PRM pioneer ChannelWave has merged with Aqueduct, a provider of hosted managed services, the companies said Monday.
ChannelWave, Cambridge, Mass., specializes in partner relationship management or (PRM) while Aqueduct focuses on business-to-consumer and business-to business e-commerce and services. Aqueduct is based in Aliso Viejo, Calif. The new company, which will carry the ChannelWave name, will maintain offices in both sites.
No financial details were released, although a ChannelWave spokesman said the company is "cash-flow positive out of the gate." It will employ about 90 people. He said no major layoffs are foreseen.
Rob Hagen, CEO of Aqueduct was named CEO of the combined company. Chris Heidelberger, who had held that post at ChannelWave previously will be president of the merged company and manage sales, marketing, and business development, a ChannelWave spokesman said.
The deal between Aqueduct, which started out four years ago as a Buy.com spinpoff, and five-year-old ChannelWave, was done on December 1, according to a statement. The two companies had talked about partnering and "decided that merging would best meet Aqueduct clients' needs for PRM functionality and ChannelWave customer requests for integrated commerce functionality as part of a channel management solution," according to the statement.
PRM systems are used by vendors to manage relationships with their resellers and distributors and to communicate with them.
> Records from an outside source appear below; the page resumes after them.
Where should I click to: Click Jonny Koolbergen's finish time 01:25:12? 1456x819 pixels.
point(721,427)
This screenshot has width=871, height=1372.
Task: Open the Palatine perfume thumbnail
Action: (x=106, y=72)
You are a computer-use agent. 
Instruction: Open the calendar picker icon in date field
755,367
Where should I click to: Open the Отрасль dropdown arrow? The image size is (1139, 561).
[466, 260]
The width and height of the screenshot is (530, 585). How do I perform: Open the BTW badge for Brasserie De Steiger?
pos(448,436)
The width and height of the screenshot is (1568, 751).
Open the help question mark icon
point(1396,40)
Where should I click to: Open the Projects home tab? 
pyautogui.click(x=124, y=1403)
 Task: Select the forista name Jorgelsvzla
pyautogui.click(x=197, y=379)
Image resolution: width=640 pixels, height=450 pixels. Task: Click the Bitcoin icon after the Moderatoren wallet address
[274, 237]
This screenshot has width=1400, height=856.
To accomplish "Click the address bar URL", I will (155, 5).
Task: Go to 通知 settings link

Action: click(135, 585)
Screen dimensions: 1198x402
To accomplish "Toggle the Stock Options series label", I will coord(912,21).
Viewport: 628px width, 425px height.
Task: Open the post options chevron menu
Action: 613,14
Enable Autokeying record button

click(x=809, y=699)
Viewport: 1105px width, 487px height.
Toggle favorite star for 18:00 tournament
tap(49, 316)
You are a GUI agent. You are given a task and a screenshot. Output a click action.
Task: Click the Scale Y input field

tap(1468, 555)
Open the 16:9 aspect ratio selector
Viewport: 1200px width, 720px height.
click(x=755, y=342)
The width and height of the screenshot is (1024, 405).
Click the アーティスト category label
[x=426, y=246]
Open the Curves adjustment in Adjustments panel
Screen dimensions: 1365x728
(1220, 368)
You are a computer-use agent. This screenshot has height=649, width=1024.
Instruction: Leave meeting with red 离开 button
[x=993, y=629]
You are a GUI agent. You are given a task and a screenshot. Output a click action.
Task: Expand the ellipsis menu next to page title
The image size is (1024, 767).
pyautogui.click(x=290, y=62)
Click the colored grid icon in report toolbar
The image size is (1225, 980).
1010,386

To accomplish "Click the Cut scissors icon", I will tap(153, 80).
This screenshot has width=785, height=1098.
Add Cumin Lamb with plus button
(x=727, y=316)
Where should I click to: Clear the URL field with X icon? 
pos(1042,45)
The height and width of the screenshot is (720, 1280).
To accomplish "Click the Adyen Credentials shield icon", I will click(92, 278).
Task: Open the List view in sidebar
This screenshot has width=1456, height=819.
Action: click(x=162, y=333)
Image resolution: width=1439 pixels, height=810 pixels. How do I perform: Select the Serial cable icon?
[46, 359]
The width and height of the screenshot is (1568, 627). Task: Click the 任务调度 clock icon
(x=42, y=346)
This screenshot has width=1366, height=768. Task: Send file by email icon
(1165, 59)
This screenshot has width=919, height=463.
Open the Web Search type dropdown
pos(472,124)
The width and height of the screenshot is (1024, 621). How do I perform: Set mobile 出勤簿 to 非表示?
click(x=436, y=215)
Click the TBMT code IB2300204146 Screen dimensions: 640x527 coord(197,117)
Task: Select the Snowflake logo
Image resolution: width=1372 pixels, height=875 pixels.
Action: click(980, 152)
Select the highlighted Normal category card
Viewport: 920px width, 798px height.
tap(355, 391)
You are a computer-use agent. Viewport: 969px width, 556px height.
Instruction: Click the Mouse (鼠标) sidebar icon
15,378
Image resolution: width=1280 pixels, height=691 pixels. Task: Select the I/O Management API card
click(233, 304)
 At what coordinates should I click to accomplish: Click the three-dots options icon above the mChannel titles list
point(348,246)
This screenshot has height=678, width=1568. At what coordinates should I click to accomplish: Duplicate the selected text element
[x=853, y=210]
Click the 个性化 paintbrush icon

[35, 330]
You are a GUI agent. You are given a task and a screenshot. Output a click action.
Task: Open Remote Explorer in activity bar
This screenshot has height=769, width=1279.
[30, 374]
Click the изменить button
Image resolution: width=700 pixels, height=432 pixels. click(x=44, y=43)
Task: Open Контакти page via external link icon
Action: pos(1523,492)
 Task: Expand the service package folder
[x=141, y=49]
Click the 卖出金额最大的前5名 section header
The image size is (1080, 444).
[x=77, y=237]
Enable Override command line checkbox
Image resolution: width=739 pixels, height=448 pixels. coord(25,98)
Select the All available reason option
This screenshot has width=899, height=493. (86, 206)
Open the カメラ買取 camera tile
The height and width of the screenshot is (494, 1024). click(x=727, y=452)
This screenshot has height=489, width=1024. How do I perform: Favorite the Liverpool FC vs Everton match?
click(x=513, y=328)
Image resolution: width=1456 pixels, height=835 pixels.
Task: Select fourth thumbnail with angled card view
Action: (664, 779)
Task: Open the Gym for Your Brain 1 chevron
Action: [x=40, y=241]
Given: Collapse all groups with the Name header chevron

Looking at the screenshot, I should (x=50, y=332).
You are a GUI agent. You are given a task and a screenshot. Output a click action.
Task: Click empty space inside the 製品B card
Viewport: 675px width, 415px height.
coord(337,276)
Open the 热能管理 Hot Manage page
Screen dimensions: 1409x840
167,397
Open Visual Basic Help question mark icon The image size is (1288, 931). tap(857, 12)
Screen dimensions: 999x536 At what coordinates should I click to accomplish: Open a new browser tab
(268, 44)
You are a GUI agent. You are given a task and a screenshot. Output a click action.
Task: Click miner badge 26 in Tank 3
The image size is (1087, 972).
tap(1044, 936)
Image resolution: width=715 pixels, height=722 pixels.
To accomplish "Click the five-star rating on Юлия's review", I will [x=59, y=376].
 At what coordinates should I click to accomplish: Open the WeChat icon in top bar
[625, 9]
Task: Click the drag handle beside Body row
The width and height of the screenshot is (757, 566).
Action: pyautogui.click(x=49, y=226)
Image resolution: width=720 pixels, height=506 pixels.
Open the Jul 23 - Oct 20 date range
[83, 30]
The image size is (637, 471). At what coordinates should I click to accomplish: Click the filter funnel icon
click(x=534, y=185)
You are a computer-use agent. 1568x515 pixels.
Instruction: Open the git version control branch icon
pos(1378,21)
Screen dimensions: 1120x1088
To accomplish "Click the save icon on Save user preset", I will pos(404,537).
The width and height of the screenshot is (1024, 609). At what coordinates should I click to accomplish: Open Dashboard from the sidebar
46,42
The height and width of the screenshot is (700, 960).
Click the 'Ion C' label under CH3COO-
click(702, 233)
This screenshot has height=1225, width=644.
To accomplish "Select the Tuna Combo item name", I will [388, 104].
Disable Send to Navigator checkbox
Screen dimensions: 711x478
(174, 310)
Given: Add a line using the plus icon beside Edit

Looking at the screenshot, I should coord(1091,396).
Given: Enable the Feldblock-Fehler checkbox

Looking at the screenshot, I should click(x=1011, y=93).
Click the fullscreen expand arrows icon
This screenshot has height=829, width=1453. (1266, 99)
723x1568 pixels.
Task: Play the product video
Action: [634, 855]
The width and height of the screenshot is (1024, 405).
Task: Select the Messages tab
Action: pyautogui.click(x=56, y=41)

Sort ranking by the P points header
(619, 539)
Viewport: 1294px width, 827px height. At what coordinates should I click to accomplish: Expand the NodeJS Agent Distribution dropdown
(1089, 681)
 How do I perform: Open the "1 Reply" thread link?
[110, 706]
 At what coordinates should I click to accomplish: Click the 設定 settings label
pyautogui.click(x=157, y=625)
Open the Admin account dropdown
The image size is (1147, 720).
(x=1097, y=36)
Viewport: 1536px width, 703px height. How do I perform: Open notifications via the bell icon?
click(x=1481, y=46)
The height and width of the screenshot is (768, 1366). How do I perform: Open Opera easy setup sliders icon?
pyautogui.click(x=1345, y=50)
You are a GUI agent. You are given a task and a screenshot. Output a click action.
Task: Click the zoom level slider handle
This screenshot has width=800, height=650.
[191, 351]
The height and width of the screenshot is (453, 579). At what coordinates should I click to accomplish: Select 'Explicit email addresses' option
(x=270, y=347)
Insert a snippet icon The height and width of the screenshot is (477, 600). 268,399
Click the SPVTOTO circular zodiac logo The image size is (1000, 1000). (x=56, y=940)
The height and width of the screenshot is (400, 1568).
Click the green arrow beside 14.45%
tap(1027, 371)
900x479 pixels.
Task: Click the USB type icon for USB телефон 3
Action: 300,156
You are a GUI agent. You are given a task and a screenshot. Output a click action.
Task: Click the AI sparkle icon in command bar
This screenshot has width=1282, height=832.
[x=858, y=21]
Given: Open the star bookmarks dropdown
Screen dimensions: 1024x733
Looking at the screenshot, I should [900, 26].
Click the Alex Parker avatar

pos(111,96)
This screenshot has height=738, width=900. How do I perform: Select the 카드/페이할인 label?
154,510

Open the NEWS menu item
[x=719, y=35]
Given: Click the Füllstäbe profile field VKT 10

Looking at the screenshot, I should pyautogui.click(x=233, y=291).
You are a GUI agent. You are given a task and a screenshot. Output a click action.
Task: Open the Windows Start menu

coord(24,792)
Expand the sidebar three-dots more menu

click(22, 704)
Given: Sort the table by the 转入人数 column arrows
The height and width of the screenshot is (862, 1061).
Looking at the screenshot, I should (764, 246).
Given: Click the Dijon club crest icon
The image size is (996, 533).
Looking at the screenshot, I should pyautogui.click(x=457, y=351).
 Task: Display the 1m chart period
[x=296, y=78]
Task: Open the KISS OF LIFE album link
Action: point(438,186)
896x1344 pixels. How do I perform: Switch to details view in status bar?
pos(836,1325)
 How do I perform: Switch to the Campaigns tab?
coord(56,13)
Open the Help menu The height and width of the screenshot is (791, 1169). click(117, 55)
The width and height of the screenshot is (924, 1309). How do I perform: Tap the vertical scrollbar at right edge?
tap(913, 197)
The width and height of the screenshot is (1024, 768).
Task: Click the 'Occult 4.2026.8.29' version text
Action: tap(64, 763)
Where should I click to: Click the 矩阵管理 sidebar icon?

An effective PRM system would enable a reseller, for example, to track inventory and check on quota levels and even co-op dollar status, for example.
ChannelWave and Comergent have concentrated on PRM-specific solutions while other software powers like CRM leader Siebel Systems and ERP leader SAP have been expanding their existing offerings to include PRM capabilities.
With Siebel Systems buying Upshot, and the confusing round-robin bids for Pivotal, another CRM player, there is clearly consolidation underway in this space. (It now appears that Chinadotcom has won Pivotal, overcoming bids from Onyx Software and Oak Investment Partners, the venture capital fund in back of Pivotal.)